--- START ---

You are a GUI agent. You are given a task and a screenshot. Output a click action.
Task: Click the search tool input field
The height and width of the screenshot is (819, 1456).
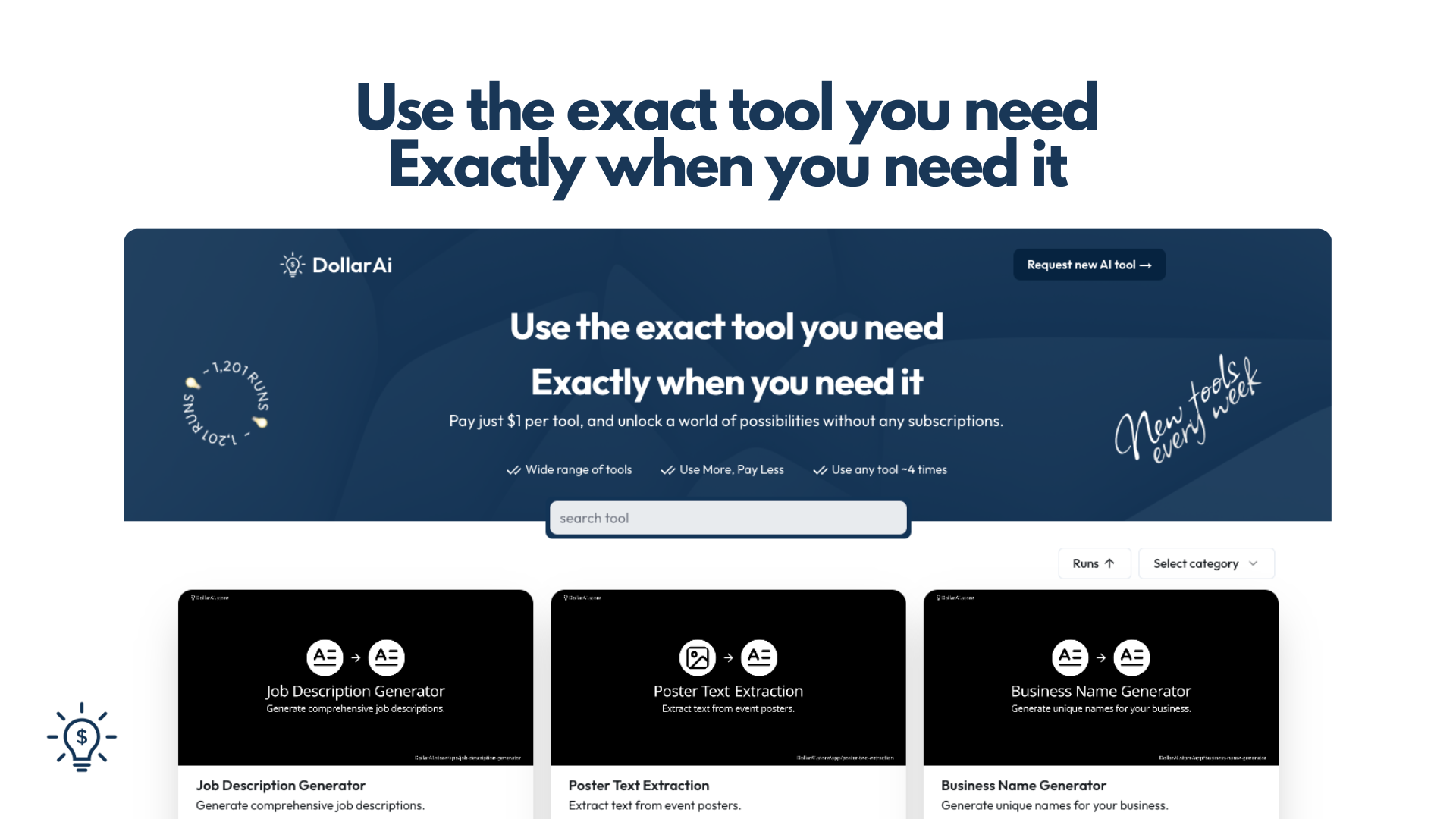tap(727, 518)
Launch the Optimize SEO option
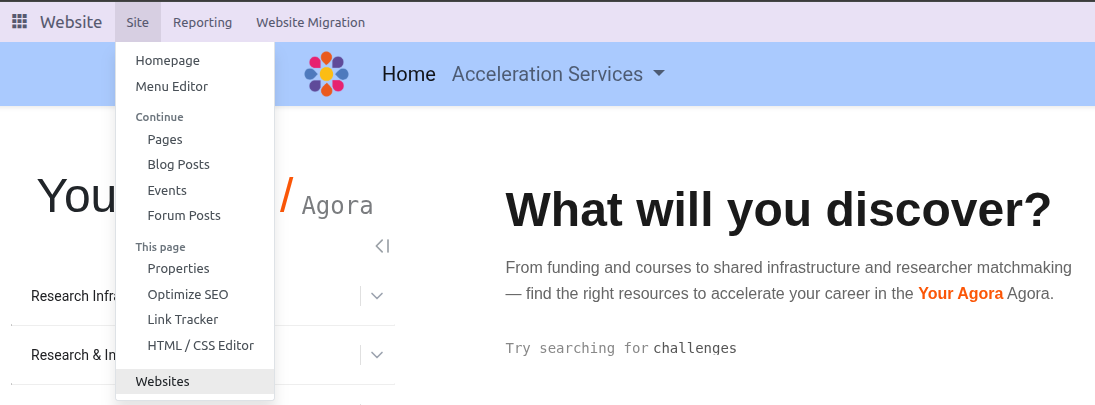 coord(188,295)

--- END ---

● Assignment
Every line of the material must be returned exactly; leave the images out.

● Answer space
You are a GUI agent. You are given a task and a screenshot. Output a click action.
Task: Click the search tool input field
The height and width of the screenshot is (819, 1456).
tap(727, 518)
Launch the Optimize SEO option
 coord(188,295)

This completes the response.